• [Tasks to perform]
a) Retype the passage of the Britney vs Spears article between "When Britney’s case" and "course, those interviews.", inclusive, with no changes.
b) Write what comes next in the Britney vs Spears article, picking up after its final sentence.

Eliscu said she spotted Britney lounging by the pool and met her in a nearby bathroom where she passed her the petition, had her sign it and exchanged pleasantries. “She looked at me and said, ‘Thank you,’ and I said, ‘I’ll see you again,’” Eliscu recalls, breaking down in tears on camera. “She definitely seemed scared. It was hard to tell because I was so scared but she was so appreciative.”

Days passed and Eliscu says she couldn’t believe the news when she found out a week later that the mission had failed similar to what happened when Spears tried to hire Adam Streisand. “It had been ruled that she lacked capacity to choose her own lawyer, and that they had cast enough doubt on to whether that was her signature,” Eliscu claims. “I never heard anything of it again. No one ever talked about it again. Still, no one talks about the fact that there was another attempt to get a lawyer that somehow didn’t work out.”

When Britney’s case goes back into court on Wednesday, she will be represented by famed Hollywood litigator Mathew Rosengart. He came on board this summer when Judge Brenda Penny approved the appointment, marking the first time she has been represented by a lawyer of her own choosing after being deemed mentally unfit to do so. Britney vs Spears saves this development for the end with the rest of the film devoted to the retelling of the conservatorship, other key moments from her career and, of course, those interviews.

Sam Lutfi Denies Drugging Britney Spears

“Sam is the person frequently blamed by both of her parents for her public downfall,” is how Carr characterizes the controversial figure. Though court records indicated that Britney considered him a friend and semi-assistant, Lutfi says he acted as her manager. “We met at a bar,” Lutfi recalls. “Started talking. She was very funny. She had asked me if I’d seen things that were recently in the press. She asked for my phone number and she called. She tells me, ‘I need your help.’”

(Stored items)
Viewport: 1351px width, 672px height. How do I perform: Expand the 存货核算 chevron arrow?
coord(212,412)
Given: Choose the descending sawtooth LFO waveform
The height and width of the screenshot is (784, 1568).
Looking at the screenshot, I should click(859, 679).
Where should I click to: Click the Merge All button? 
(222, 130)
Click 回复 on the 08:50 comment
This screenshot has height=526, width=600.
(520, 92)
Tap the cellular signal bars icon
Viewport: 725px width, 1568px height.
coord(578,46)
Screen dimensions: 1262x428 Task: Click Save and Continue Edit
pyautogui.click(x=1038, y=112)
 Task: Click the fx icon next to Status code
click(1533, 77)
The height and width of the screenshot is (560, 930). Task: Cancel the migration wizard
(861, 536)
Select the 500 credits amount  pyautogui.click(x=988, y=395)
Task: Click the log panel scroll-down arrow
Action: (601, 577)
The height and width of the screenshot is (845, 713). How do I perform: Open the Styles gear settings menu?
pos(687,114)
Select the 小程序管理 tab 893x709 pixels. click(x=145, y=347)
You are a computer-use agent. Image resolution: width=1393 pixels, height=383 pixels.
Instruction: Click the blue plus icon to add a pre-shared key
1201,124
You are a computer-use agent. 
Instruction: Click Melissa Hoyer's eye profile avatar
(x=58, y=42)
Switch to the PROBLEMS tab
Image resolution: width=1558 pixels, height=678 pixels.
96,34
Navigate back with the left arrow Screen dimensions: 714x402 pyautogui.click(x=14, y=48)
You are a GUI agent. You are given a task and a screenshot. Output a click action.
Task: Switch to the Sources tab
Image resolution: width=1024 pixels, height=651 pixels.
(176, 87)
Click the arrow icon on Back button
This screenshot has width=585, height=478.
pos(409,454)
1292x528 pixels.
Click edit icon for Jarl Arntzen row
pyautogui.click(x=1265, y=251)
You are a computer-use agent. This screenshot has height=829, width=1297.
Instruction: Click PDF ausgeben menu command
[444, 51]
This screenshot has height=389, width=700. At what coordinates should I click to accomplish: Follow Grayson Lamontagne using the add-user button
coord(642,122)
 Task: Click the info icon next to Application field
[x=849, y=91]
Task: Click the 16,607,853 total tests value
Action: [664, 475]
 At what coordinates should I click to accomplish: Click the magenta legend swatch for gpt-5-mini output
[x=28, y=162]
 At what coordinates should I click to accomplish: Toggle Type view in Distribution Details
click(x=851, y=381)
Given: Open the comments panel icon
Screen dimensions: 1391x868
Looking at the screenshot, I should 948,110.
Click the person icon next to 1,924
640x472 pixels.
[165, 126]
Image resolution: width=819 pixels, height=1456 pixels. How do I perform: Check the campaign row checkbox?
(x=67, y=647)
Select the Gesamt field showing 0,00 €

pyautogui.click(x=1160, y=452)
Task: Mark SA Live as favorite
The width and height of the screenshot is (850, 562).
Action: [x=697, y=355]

• [Expected results]
a)
When Britney’s case goes back into court on Wednesday, she will be represented by famed Hollywood litigator Mathew Rosengart. He came on board this summer when Judge Brenda Penny approved the appointment, marking the first time she has been represented by a lawyer of her own choosing after being deemed mentally unfit to do so. Britney vs Spears saves this development for the end with the rest of the film devoted to the retelling of the conservatorship, other key moments from her career and, of course, those interviews.

b)
Lutfi says the divorce from Kevin Federline was taking a toll and insinuated that she wasn’t receiving a shoulder from family members on which to lean. “There were numerous issues going on. Jamie was not involved at all. From what I believe, it had been years,” Lutfi says.

But Lutfi was deeply involved and to others, that was a major issue that led to the creation of the conservatorship. Carr and Eliscu pull up conservatorship documents that state “orders related to dementia placement,” which Eliscu says, “is one off the most important filings in the entire conservatorship because when someone is being made a conservatee, they are entitled to five days heads up so that if they want to contest it or find a lawyer, etc. they have the time to do that.” Britney was not allowed that time and she says it was because of Lutfi. “The only reason given for depriving Britney of five days’ notice is that Sam Lutfi is dangerous and needs to be kept away.”

Craker, the Lynne Spears biographer, says “it was total crisis mode with Sam.”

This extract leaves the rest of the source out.